Pakistan’da Tarihi Bir Dönüm Noktası: 1977 Darbesi
Bir ülkenin geleceği bir gecede değişebilir mi? İşte tam olarak bu sorunun cevabı, 5 Temmuz 1977 tarihinde Pakistan'da verildi. O gün, Ziya ül Hak liderliğindeki ordu, ülkedeki siyasi düzeni alt üst eden bir darbe gerçekleştirdi ve Başbakan Zülfikar Ali Butto’yu tutukladı.
Darbe Öncesi Pakistan: Politik Belirsizlik ve Toplumsal Gerilim
Pakistan’ın 1970’ler boyunca geçirdiği sıkıntılı süreç, ülkedeki siyasi istikrarsızlığın temel sebeplerinden biriydi. Ekonomik zorluklar, yolsuzluk iddiaları ve etnik çatışmalar toplumda derin yaralar açmıştı. Bu bağlamda bazı kaynaklara göre Zülfikar Ali Butto’nun iktidarının sonlarına gelindiği görüşü hâkimdi.
Örneğin, 1977 yılına gelindiğinde birçok vatandaş umutsuzluk içindeydi. Ülkede yapılan seçimlerdeki hileler ve muhalefet partilerine karşı uygulanan baskılar neticesinde halkın tepkisi büyümüş ve bu durum toplumsal huzursuzluğa yol açmıştı.
Ziya ül Hak'ın Yükselişi
Ziya ül Hak, o dönemde Genelkurmay Başkanı olarak görev yapıyordu. Ordunun gücü arttıkça politikaya olan etkisi de belirginleşti. İddia edilir ki; Ziya'nın amacı sadece yönetimdeki bozukluğu düzeltmek değil, aynı zamanda kendi ideolojisini dayatmaktı.
O günden birkaç gün önce -hatta bazı tanıklara göre- Genelkurmay Başkanı, Askerî kıyafetleri içinde şehirde dolaşarak "Halkın sesi" olduğu izlenimini vermek için çaba harcıyordu.
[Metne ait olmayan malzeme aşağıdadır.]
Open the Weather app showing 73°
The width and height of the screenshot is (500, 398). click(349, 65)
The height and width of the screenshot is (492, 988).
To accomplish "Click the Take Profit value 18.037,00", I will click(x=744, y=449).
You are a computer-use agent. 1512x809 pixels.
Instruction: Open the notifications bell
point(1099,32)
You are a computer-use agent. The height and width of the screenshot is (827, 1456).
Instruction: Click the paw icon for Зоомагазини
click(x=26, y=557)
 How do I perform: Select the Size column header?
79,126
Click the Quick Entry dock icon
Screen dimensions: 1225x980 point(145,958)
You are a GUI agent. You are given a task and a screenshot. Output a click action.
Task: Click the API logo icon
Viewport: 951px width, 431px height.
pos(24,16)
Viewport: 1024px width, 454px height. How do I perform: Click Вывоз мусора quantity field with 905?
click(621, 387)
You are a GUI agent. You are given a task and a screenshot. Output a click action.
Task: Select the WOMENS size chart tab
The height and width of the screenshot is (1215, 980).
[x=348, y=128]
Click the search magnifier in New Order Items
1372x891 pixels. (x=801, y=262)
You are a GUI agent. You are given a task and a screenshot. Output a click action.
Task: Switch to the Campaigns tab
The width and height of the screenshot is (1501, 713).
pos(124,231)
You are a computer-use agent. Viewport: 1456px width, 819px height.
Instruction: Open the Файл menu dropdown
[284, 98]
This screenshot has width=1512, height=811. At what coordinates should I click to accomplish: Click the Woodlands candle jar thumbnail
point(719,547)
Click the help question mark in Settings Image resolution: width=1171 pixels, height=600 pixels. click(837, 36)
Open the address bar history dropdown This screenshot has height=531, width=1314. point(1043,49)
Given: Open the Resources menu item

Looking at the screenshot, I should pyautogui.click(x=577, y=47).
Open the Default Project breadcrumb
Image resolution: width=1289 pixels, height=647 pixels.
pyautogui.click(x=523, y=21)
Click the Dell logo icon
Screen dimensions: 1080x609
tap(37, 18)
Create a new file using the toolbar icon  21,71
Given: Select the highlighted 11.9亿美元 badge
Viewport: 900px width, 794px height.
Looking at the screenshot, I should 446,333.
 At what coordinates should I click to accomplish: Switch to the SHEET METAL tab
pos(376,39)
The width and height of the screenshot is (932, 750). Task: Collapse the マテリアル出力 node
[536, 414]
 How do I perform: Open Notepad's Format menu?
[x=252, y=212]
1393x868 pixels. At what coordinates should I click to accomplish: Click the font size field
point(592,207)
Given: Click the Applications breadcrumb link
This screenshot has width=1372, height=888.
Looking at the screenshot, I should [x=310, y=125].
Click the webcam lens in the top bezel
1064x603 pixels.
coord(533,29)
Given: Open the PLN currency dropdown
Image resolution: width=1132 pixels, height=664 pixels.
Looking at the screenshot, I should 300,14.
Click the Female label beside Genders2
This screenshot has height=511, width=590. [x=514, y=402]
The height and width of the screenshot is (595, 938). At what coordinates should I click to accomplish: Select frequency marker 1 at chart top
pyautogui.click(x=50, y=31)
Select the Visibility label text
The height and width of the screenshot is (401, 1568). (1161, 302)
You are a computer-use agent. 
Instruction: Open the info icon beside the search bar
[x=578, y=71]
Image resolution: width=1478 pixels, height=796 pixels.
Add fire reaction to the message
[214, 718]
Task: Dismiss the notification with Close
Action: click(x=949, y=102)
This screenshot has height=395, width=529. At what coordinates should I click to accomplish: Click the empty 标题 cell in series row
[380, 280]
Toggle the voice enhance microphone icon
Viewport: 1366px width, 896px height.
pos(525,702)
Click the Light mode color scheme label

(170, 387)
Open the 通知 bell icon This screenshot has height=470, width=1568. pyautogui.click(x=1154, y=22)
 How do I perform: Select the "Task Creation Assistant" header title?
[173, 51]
Bütün bunlar darbenin habercisiydi aslında.
Darbe Gecesi: Bir Gece Sona Ererken Diğerinin Başlangıcı
5 Temmuz 1977’de gece yarısı Türkiye saatiyle yaklaşık 02:30 sularında ordu harekete geçti; başkent İslamabad'da ordunun kontrolü ele almasıyla birlikte Butto’nun evi kuşatıldı. Resmi kayıtlara göre o gece toplamda en az 2000 kişi gözaltına alındı! Bu çok yüksek bir rakam! Başbakanlık ofisinin kapıları kırılarak içeri giren askerler tarafından Butto da tutuklandı.
"O an ne olduğunu anlayamadım; evimin kapısına dayanmış askerleri görünce kalbim duracak gibi oldu." - Tanık ifadesi (Gizli)
Darbeye Tepkiler ve Sosyal Dayanışma Süreci
Pakistan genelinde insanların bu ani değişikliğe tepkileri farklı boyutlardaydı. Ancak dikkat çekici olan şey, sosyal medya öncesi dayanışma biçimleriydi. Telefon zincirleri aracılığıyla insanlar birbirlerine durumu aktarıyorlardı. Radyo kanalları üzerinden yapılan anonslarla halk bilgilendiriliyordu; hatta bazen komşular bile evlerinde toplanıp toplantılar düzenleyerek neler olabileceğini tartışıyorlardı.
Bazı kişiler bu olayları duyarken gözyaşlarına boğuldu; çünkü ülkelerinin geleceği belirsizliğe sürüklenmişti!